There is no separate department at Amazon.com to deal with overseas complaints. Within this organizational structure, customer service representatives must rely largely on standardized routines and protocol for interacting with customers. As a heuristic, customer service representatives are taught to mirror the tone and formality of their e-mail to the complaint they receive. Amazon.com’s standard methods for placating dissatisfied international customers include a range of remedies that are designed to cost-effectively maintain customer goodwill. These remedies include:
1. Upgraded or complimentary shipping
2. Free replacements for lost or damaged items
3. Allowing customers to donate to charity a book delivered late or incorrectly where return shipping is not cost effective
Amazon.com tracks customer complaints through regular internal management reports. Complaints are routinely used to make continuous improvements to the shipping, billing, and order taking processes. Also, other departments, including Website Software, Product Development, and Marketing use customer service reports to make continuous improvements to their operating processes.
Questions For discussion
1. Approximately a quarter of Amazon.com’s sales are to overseas customers.

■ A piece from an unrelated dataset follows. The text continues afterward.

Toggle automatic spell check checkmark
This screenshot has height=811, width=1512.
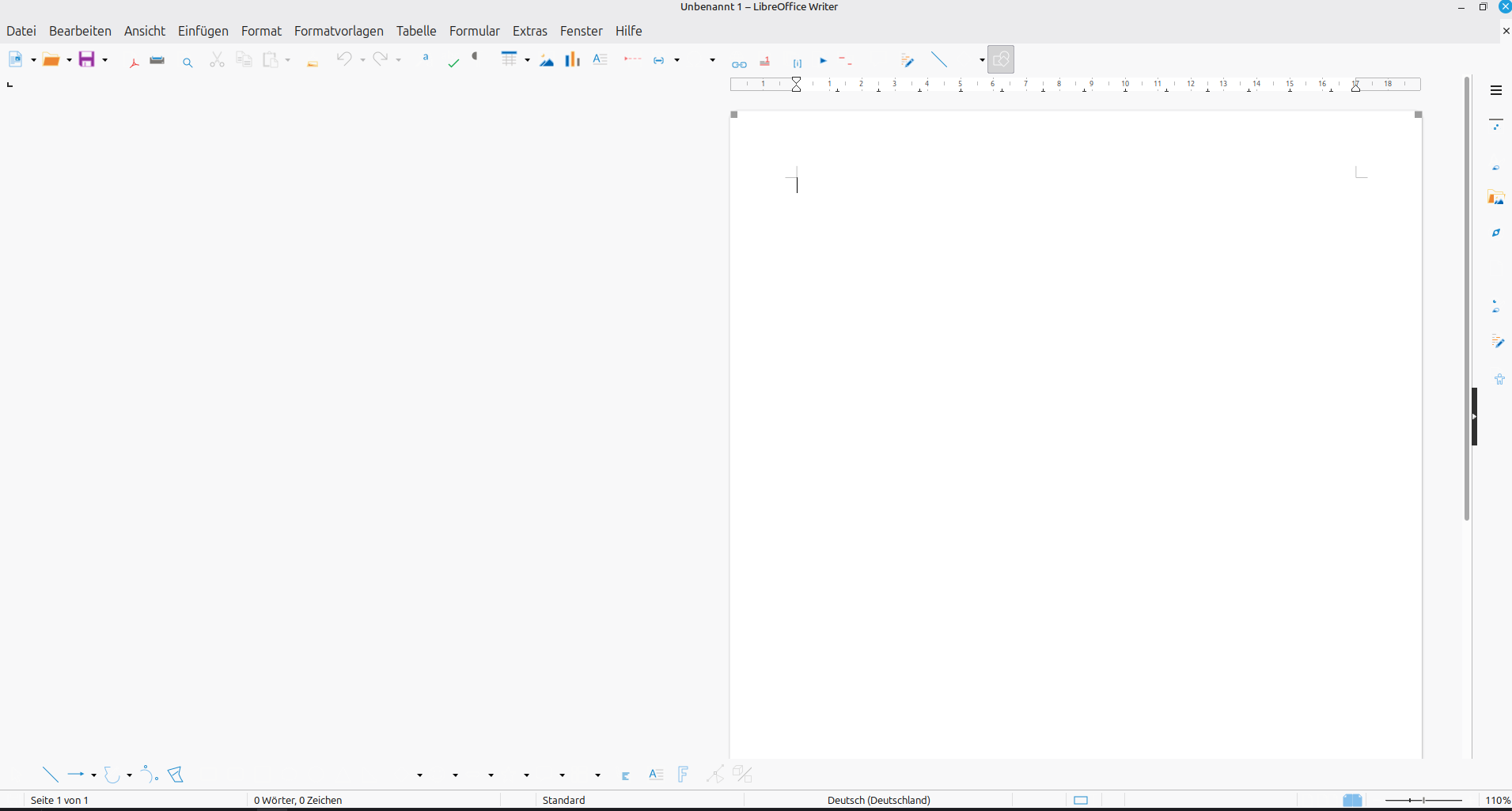(x=453, y=63)
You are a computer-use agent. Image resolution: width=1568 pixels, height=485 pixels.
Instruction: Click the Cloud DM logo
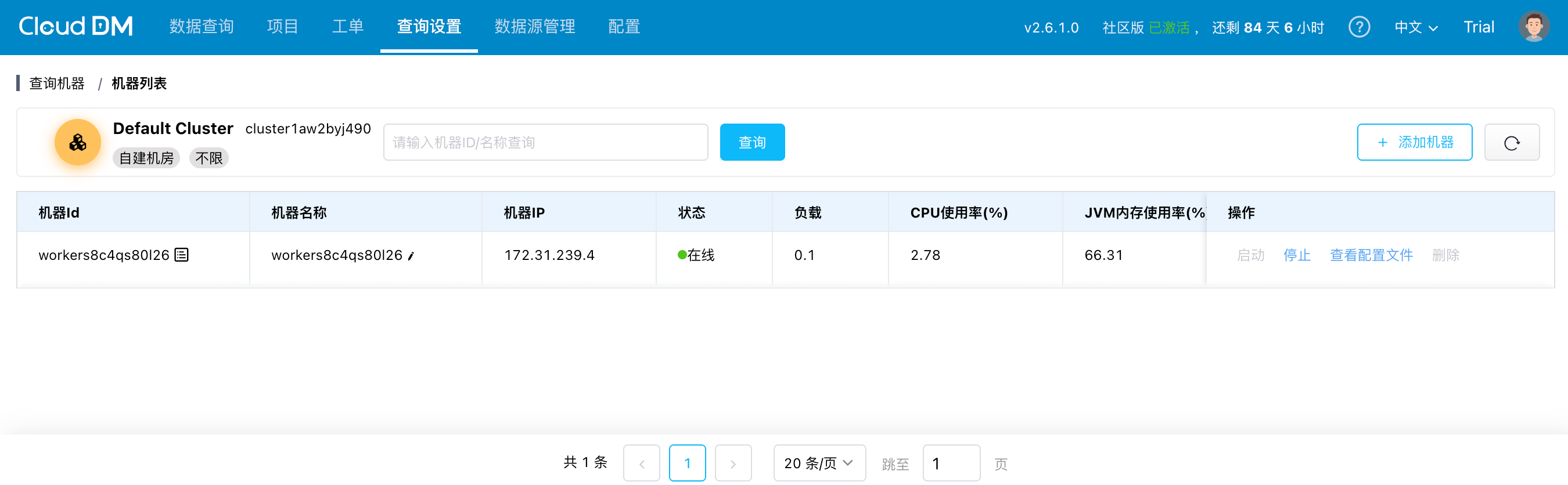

How could Amazon.com structure its customer service department to better serve an increasingly international and culturally and linguistically diverse customer base? Should Amazon.com have “country specialists” for markets where it lacks an overseas
presence?
2. How should Amazon.com address the two key areas of export complaints—long distribution times and high shipping costs? Although Amazon.com’s existing international expansion strategy has emphasized in-house ownership of warehousing and inventory, potential arrangements with specialized third parties are an alternative model. Is the outsourcing of warehousing and inventory management consistent with their existing business model?
3. How could Amazon.com better measure customer service? How could the customer service manager implement a continuous improvement process? What companies would you benchmark and how?
Table 1
Amazon.com Financial History
1998 1997 1996
Net Sales $609,996 $147,787 $15,746
Cost of Sales 476,155 118,969 12,287
Gross Profit 133,841 28,818 3,459
Operating Expenses:
Marketing & Sales 133,023 40,486 6,090
Product Development 46,807 13,916 2,401
General & Administrative 15,799 7,011 1,411
Merger & Acquisition-Related Costs 50,172
Total Operating Expenses 245,801 61,413 9,902
Loss from Operations (111,960) (32,595) (6,443)
Interest Income 14,053 1,901 202
Interest Expense (26,639) (326) (5)
Net Interest Income (12,586) 1,575 197
Net Loss $(124,546) $(31,020) $(6,246)
Figures in Thousands of U.S. Dollars.